O que está claro é que suas as ações são capitaneadas por outros grupos, também radicais, ideologicamente mais bem constituídos, daí a relação que falei no início. Os trotskistas são os mais próximos deles, por ainda sonharem com a revolução permanente. Abrigados em vários partidos, como PSOL, PSTU e PCO, estes são profissionais em manifestação. Outros relacionados são extremistas do PT, geralmente ligados a movimentos sociais, como o Movimento Passe-Livre. Mas, o mais importante da relação é o PT enquanto partido, que vê nesse grupo um instrumento de seu objetivo absoluto: a permanência no poder para implantar sua revolução aos poucos. Por isso, como um Grande Irmão , zela por todos eles. Tanto é verdade que hoje (01\11) está no Uol Notícias, a seguinte informação: “Movidos a pesquisas e intuição, Dilma Rousseff e os operadores de sua pré-campanha enxergaram uma oportunidade eleitoral na crescente aversão dos brasileiros à violência de rosto coberto que tomou conta das manifestações de rua, sobretudo em São Paulo e no Rio de Janeiro”. Como se pode ver, todos têm aproveitado o ímpeto destrutivo dos Black Blocs a seu favor

Resumindo, o jovem Black Bloc é invariavelmente frustrado, em conflito com o mundo e consigo mesmo, sem identidade e desprovidos de um mínimo de conhecimento escolar. Por não poder expressar ideias coerentes tem o mundo como inimigo, quer destruí-lo com temor de se destruir com um tiro na cabeça. Incapacitado para qualquer ontologia, ele existe como um ninguém. Quando usa máscaras é pensando poder ser alguém.

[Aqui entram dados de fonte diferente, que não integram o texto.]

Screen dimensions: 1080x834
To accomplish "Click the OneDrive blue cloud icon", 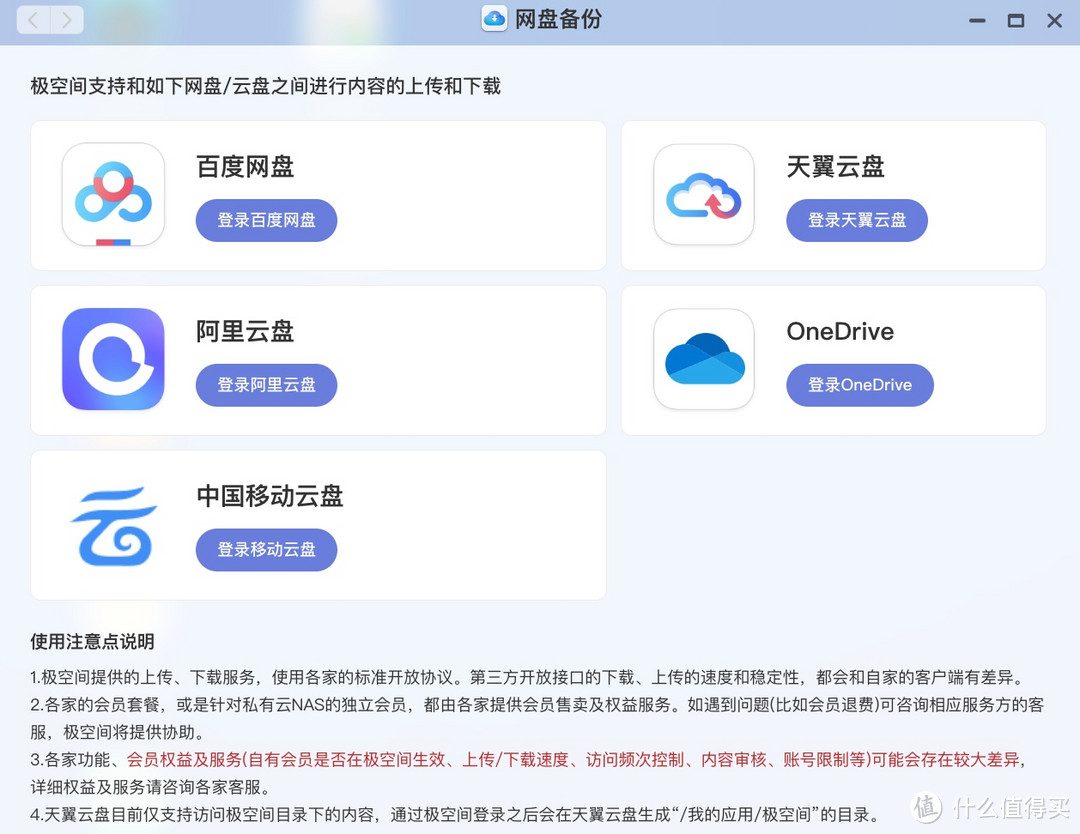I will (x=703, y=359).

São tão manipulados que, depois do entusiasmo do movimento Passe-livre espalhar-se pelo Brasil, tudo voltou ao normal: Haddad tirou os centavos do valor da passagem de ônibus, mas aumentou o IPTU sem qualquer manifestação Black Bloc. Tudo normal. No julgamento dos embargos infringentes o judiciário aliviou a pena aos mensaleiros, sem qualquer manifestação Black Bloc. Tudo normal. Com a popularidade subindo, Dilma aproveitou o bom momento para leiloar o campo de Libra diante de manifestações amenas e controláveis de meia dúzia de petroleiros. Até o Lula apareceu recebendo comendas e sendo acariciado em programas de TV, jurando que o bolsa-família é um presente dos céus aos miseráveis, responsável por elevar o Brasil à condição de país que mais distribui renda no mundo. Hilário, mas ele pensa assim e tudo sem um único Block Bloc.

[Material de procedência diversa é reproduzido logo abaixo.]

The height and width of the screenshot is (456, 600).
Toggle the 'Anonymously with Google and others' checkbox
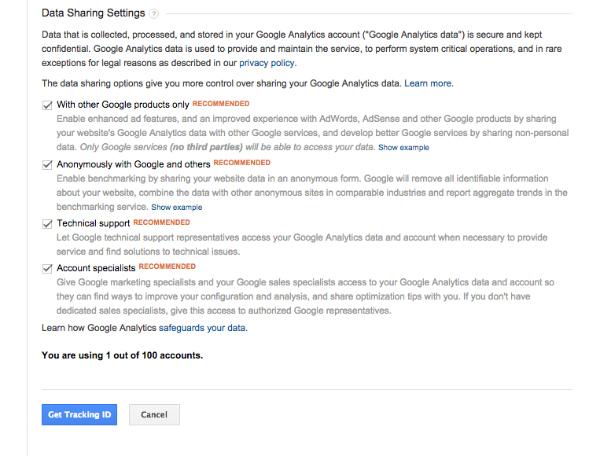[x=47, y=165]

Sem horizonte político definido, os Black Blocs são idiotas uteis que servem aos propósitos da esquerda petista justamente por atacarem instituições que o PT, em seu projeto de poder, quer destruir. Curioso perceber a simetria entre o ódio dos Black Blocs e o ódio que o PT manifesta às instituições. Odeiam as mesmas coisas: o capitalismo, o livre mercado, a liberdade, a propriedade privada, a religião, a família e, principalmente, a educação cognitiva (os dois fugiram da escola, como é sabido). É evidente que  PT alimenta e se alimenta das ações dos Black Blocs (leia a notícia citada acima). No fim todos levam, graças a essa turba ímpia, seu quinhão político, até o Alckmin elva a parte que lhe cabe (leia aqui).

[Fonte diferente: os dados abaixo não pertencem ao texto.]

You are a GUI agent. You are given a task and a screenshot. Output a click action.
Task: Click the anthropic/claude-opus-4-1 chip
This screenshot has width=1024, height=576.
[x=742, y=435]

Sobre os beagles e a relação com tudo o que foi dito? Bom, não vale a pena gastar muitas letras com isso, pois  quando se põe a utopia privada á frente dos interesses de uma humanidade inteira, fica difícil argumentar. Ficou evidente que os salvadores dos beagles, tal como os black Blocs, também são cheios de ódio. Odeiam as instituições científicas e suas pesquisas não se importando se elas salvam vidas. Odeiam o consumo de carne, mas esquecem de que a carne de gado que consumimos é de um animal que não compete com o ser homem na alimentação, simplesmente porque comem mato. Sobra, portanto, mais soja, mais milho, que podem alimentar muita gente. Odeiam a inteligência por não entenderem que sem pesquisa em animais não haverá remédios contra doenças mortíferas. Mas estes, como Luisa Mell, são também Black Blocs, só que mais chics, mais glamourosos. Constituem o que Reinaldo Azevedo chama de esquerda caviar. Em vez de esconder o rosto querem mostra-lo, para ganhar minutos de fama. A mídia aparelhada pelo PT adora. Aliás falarei sobre isso em outro post.